With that in place now you can run Ansible against localhost and it’ll install our development dependencies. The Homebrew step in this playbook is going to take a bit of time to run.

ansible-playbook --connection=local --inventory=127.0.0.1, playbook-cloud.yml

Booting Rails

If you look through the playbook.yml file you’ll notice we installed chruby and we created a new directory for our projects at ~/src. We need to add a few lines to our profile files which we can find by running brew info chruby. Run that and once you’ve completed those steps run source ~/.zshrc to reload your profile and running which chruby should return the chruby function. We also installed ruby-install which is how we’ll actually install our rubies which will go into ~/.rubies

We’re now done with the Ansible part of this so we can move out of the ansible directory and into the newly created src directory. At the time of this writing 3.0.3 is the latest ruby, we’ll go ahead and install that.

cd ~/src
ruby-install ruby 3.0.3

If you haven’t reloaded your shell you’ll want to do that now to ensure you’re using your local ruby version and not the system one source ~/.zshrc. Running which ruby should return a path that contains ~/.rubies and not linuxbrew. If it doesn’t then go ahead and set your default ruby by storing a .ruby-version file in the src directory:

echo "3.0.3" > .ruby-version

Double check that you’re using one of your locally installed rubies again by running which ruby and it should return something in your home directory and not linuxbrew’s. Now that we 3.0.3 installed we can install Rails:

gem install rails

And then create our fancy new Rails 7 app

rails new -d poostgresql demo
cd demo

Assuming everything went smoothly the Rails app will now boot but we still need to connect our app to Postgres. Test that Rails can boot by opening up a console with rails c.

Create a new docker-compose.yml file in your Rails app with the following contents:

version: '3.7'
services:
  postgres:
    image: postgres:13
    environment:
      - POSTGRES_PASSWORD=some-really-long-secret-password
    ports:
      - '5432:5432'
    volumes:
      - ./tmp/postgres-data:/var/lib/postgresql/data

With that in place go ahead and bring up Postgres with docker-compose up.
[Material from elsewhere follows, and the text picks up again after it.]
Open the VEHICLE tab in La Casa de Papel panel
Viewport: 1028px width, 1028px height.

One important thing to note with the Docker marketplace image from Digital Ocean is that any container that you boot and bind to a port is going to open that port up publicly. With this docker-compose.yml file it’s going to make postgres available at your-ip:5432, Docker has some great documentation about locking this down for your specific use case which is beyond the scope of this post.

We have one last change to tell Rails to look for Postgres over localhost instead of it’s default socket-based connection, open up your config/database.yml file and change the development section so that you have the following connection details:

host: localhost
username: postgres
password: some-really-long-secret-password

After that connection change run bin/setup and you should see that Rails is able to create your database and you’re ready to go.
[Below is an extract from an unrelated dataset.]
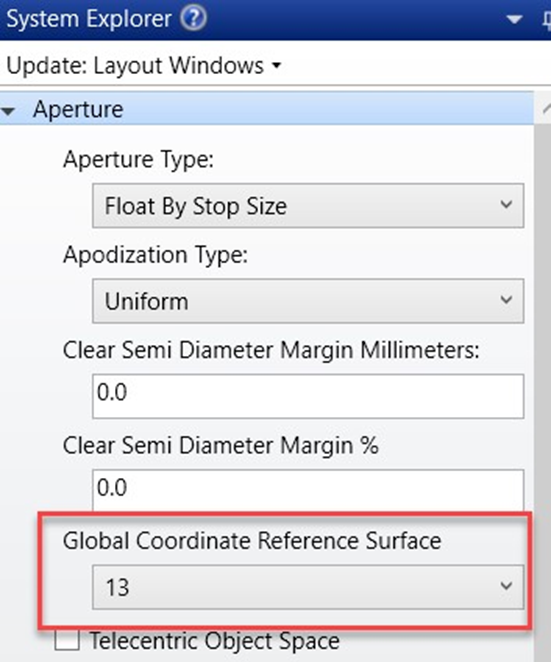
Task: Pin the System Explorer panel
Action: coord(546,19)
We’re going to boot the Rails server over the default port and for this Docker image, ufw has already been setup and enabled so we need to allow a few more ports for this. For this demo I’m just going to use the default port and restrict access to it via UFW. First, grab your current IP address by opening a new Blink tab and typing curl ifconfig.me, copy that IP address to use in the next command.

sudo ufw allow from ip-address-from-previous-command proto tcp to any port 3000

Now we can boot our Rails app!

rails s -b 0.0.0.0

And now we can utilize our regular IDE environment from anywhere including our iPad!

Disclaimer: I do want to point out that utilizing a setup like this does open up whatever you’re working on to the public internet. This is often already the case with many of the online IDEs out there but just something I want to point out. This post is already long enough but if anyone is interested in getting into some additional access control let me know and I can write something up about it. This is easy enough to do with IP tables or UFW by restricting requests to specific IP addresses.